We suspect that the workers’ opposition to the 20-year extension of the contract is the main and broader agenda of the trade union.
eeper reading into developments concerning the operations of the Jakarta International Container Terminal (JICT) at Tanjung Priok Port over the past three years leads us to the suspicion that the root cause of the labor strike at the country’s biggest container terminal since Thursday is not related to basic labor rights and remuneration, which is apparently among the highest in the world for comparable jobs.
The JICT union leader cited a 42.50 percent cut in employee bonuses last year as the main trigger and primary reason, but the company’s finance director, Budi Cahyono, claims that the bonus, set at 7.50 percent of before-tax profit in 2016, was fully paid in May. True, the bonus was not as large as that in 2015, because the corporate profit declined last year as a result of a rise in the leasing fees that JICT paid to Pelindo II.
The bonus is only a small part of the main points of workers’ rights stipulated in the collective labor agreement (CLA). And Budi said JICT, a joint venture between state-owned Pelindo II port operator and Hong Kong’s Hutchison Port Holding’s (HPH), which holds the controlling ownership, had fulfilled all its obligations as stipulated in the CLA.
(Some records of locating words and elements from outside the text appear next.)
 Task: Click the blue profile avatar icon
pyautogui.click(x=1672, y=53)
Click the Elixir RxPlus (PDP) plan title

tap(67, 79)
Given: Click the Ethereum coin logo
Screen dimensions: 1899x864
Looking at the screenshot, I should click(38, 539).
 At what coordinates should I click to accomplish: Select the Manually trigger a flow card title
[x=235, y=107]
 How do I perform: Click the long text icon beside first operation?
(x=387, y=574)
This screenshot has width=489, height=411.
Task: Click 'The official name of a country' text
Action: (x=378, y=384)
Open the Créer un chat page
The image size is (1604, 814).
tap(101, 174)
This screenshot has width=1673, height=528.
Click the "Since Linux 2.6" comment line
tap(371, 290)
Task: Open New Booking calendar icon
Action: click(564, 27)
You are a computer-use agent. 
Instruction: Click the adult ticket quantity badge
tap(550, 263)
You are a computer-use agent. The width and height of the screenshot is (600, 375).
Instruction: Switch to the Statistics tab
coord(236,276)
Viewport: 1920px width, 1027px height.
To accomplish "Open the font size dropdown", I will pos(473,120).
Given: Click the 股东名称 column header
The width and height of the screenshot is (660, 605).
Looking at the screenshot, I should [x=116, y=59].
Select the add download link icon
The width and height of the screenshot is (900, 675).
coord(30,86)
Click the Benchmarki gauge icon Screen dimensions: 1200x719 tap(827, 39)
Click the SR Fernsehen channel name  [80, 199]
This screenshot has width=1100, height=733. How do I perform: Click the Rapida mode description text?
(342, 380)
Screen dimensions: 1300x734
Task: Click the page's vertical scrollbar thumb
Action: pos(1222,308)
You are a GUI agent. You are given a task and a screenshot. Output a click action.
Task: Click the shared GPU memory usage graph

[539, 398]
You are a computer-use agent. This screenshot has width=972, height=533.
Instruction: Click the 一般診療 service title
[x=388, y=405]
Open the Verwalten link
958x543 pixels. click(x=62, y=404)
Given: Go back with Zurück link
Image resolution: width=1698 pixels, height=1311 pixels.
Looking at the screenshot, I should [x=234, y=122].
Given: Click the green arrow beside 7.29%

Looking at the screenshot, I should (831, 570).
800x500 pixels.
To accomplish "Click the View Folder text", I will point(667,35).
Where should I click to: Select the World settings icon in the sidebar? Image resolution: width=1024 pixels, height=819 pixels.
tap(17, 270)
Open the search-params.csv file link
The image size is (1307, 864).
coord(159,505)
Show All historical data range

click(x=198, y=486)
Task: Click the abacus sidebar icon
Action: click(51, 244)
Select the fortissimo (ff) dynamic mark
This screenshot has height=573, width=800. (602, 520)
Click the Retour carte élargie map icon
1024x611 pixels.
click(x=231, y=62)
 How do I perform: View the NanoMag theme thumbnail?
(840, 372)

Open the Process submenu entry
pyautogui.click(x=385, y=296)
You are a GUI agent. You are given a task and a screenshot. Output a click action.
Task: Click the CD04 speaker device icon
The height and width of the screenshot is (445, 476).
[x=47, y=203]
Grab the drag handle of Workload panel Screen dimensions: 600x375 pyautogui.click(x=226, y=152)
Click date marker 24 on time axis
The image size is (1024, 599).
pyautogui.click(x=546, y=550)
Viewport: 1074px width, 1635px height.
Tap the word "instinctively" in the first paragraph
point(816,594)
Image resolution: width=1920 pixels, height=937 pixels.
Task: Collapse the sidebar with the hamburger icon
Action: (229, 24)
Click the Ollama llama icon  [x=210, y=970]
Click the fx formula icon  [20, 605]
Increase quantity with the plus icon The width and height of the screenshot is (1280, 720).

Hence, we suspect that the workers’ opposition to the 20-year extension of the contract by Pelindo II for HPH to operate JICT, which was signed in August 2014, is the main and broader agenda of the trade union. The main objective seems to completely oust HPH from JICT.
Businesswise, the extension of the contract signed five years before its expiration in 2019, is simply normal corporate practice. Such a deal is good for stability and certainty for future investment, as long as it is done with high standards of transparency and accountability, especially for such a big container terminal.
Under the extended contract, Pelindo II reportedly increased its stake in JICT to 51 percent from 49 percent, and HPH is required to pay US$250 million in advances to Pelindo II and to double leasing fees to $120 million per year.
Pelindo II independent oversight committee, which included personalities with impeccable integrity such as Erry Riyana Hardjapamekas, former vice chairman of the Corruption Eradication Commission (KPK), economist Faisal Basri and analyst Lin Che Wei, assessed the new contract agreement as a good corporate action that was done transparently in an accountable manner for the great benefit of the state company.
But controversy shrouds the contract extension, especially after the Transportation Ministry confirmed that Pelindo II had not obtained prior approval for the new agreement. The controversy developed into allegations of irregularities and animosity toward HPH after the Supreme Audit Agency concluded after a special audit, made at the request of the House of Representatives, that the agreement could cause $306 million in state losses. Unfortunately, the government has not clarified the controversy once and for all.
Relations between the trade union and the JICT management will remain testy and inimical unless the government resolves the controversy through comprehensive and credible clarification on the process of the JICT contract extension.